July 23, 2024
PVF: A novel metric for understanding AI methods’ vulnerability in opposition to SDCs in mannequin parameters
  • We’re introducing parameter vulnerability factor (PVF), a novel metric for understanding and measuring AI methods’ vulnerability in opposition to silent information corruptions (SDCs) in mannequin parameters.
  • PVF will be tailor-made to completely different AI fashions and duties, tailored to completely different {hardware} faults, and even prolonged to the coaching section of AI fashions.
  • We’re sharing outcomes of our personal case research utilizing PVF to measure the influence of SDCs in mannequin parameters, in addition to potential strategies of figuring out SDCs in mannequin parameters.

Reliability is a crucial facet of any profitable AI implementation. However the rising complexity and variety of AI {hardware} methods additionally brings an elevated threat of {hardware} faults reminiscent of bit flips. Manufacturing defects, getting old elements, or environmental components can result in information corruptions – errors or alterations in information that may happen throughout storage, transmission, or processing and lead to unintended modifications in info.

Silent information corruptions (SDCs), the place an undetected {hardware} fault leads to inaccurate utility habits, have develop into more and more prevalent and tough to detect. Inside AI methods, an SDC can create what’s known as parameter corruption, the place AI mannequin parameters are corrupted and their authentic values are altered.

When this happens throughout AI inference/servicing it will possibly doubtlessly result in incorrect or degraded mannequin output for customers, in the end affecting the standard and reliability of AI companies.

Determine 1 exhibits an instance of this, the place a single bit flip can drastically alter the output of a ResNet mannequin. 

Determine 1: Flipping a random bit of 1 parameter within the 1st convolution (conv) layer in ResNet-18 drastically alters the mannequin’s output.

 

With this escalating thread in thoughts, there are two essential questions: How weak are AI fashions to parameter corruptions? And the way do completely different components (reminiscent of modules and layers) of the fashions exhibit completely different vulnerability ranges to parameter corruptions?

Answering these questions is a crucial a part of delivering dependable AI methods and companies and presents invaluable insights for guiding AI {hardware} system design, reminiscent of when assigning AI mannequin parameters or software program variables to {hardware} blocks with differing fault safety capabilities. Moreover, it will possibly present essential info for formulating methods to detect and mitigate SDCs in AI methods in an environment friendly and efficient method.

Parameter vulnerability factor (PVF) is a novel metric we’ve launched with the purpose to standardize the quantification of AI mannequin vulnerability in opposition to parameter corruptions. PVF is a flexible metric that may be tailor-made to completely different AI fashions/duties and can be adaptable to completely different {hardware} fault fashions. Moreover, PVF will be prolonged to the coaching section to guage the consequences of parameter corruptions on the mannequin’s convergence functionality.

What’s PVF?

PVF is impressed by the architectural vulnerability issue (AVF) metric used inside the pc structure neighborhood. We outline a mannequin parameter’s PVF because the chance {that a} corruption in that particular mannequin parameter will result in an incorrect output. Just like AVF, this statistical idea will be derived from statistically intensive and significant fault injection (FI) experiments. 

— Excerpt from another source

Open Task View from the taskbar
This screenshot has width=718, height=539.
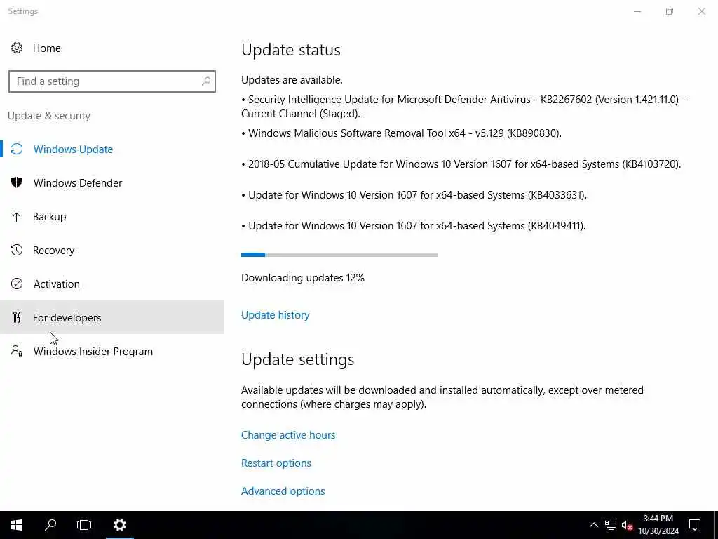tap(84, 525)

PVF has a number of options:

Parameter-level quantitative evaluation

As a quantitative metric, PVF concentrates on parameter-level vulnerability, calculating the chance {that a} corruption in a selected mannequin parameter will result in an incorrect mannequin output. This “parameter” will be outlined at completely different scales and granularities, reminiscent of a person parameter or a gaggle of parameters.

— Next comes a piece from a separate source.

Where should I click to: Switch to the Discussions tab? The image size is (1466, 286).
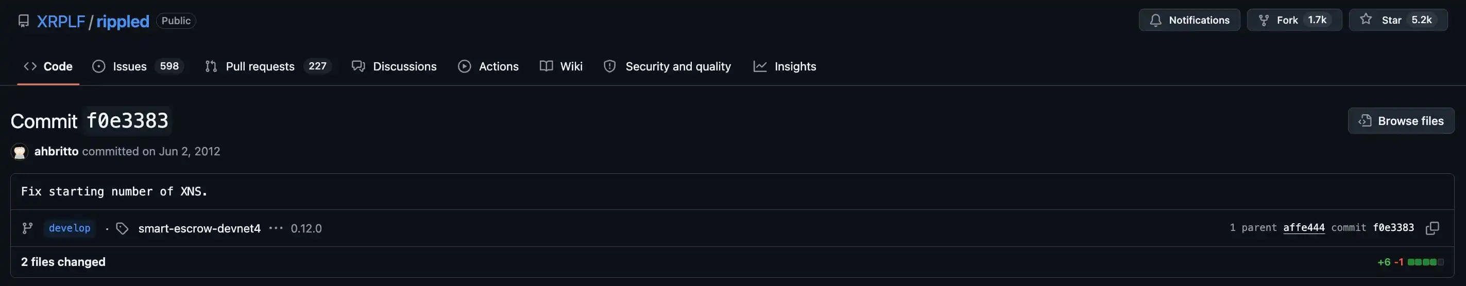[394, 67]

Scalability throughout AI fashions/duties

PVF is scalable and relevant throughout a variety of AI fashions, duties, and {hardware} fault fashions.

Supplies insights for guiding AI system design

PVF can present invaluable insights for AI system designers, guiding them in making knowledgeable selections about balancing fault safety with efficiency and effectivity. For instance, engineers would possibly leverage PVF to assist map greater weak parameters to better-protected {hardware} blocks and discover tradeoffs on latency, energy, and reliability by enabling a surgical strategy to fault tolerance at selective places as a substitute of a catch-all/none strategy. 

Can be utilized as a normal metric for AI vulnerability/resilience analysis

PVF has the potential to unify and standardize such practices, making it simpler to match the reliability of various AI methods/parameters and fostering open collaboration and progress within the trade and analysis neighborhood.

How PVF works

Just like AVF as a statistical idea, PVF must be derived via numerous FI  experiments which are statistically significant. Determine 2 exhibits an total circulate to compute PVF via a FI course of. We’ve introduced a case examine on the open-source DLRM inference with extra particulars and instance case research in our paper.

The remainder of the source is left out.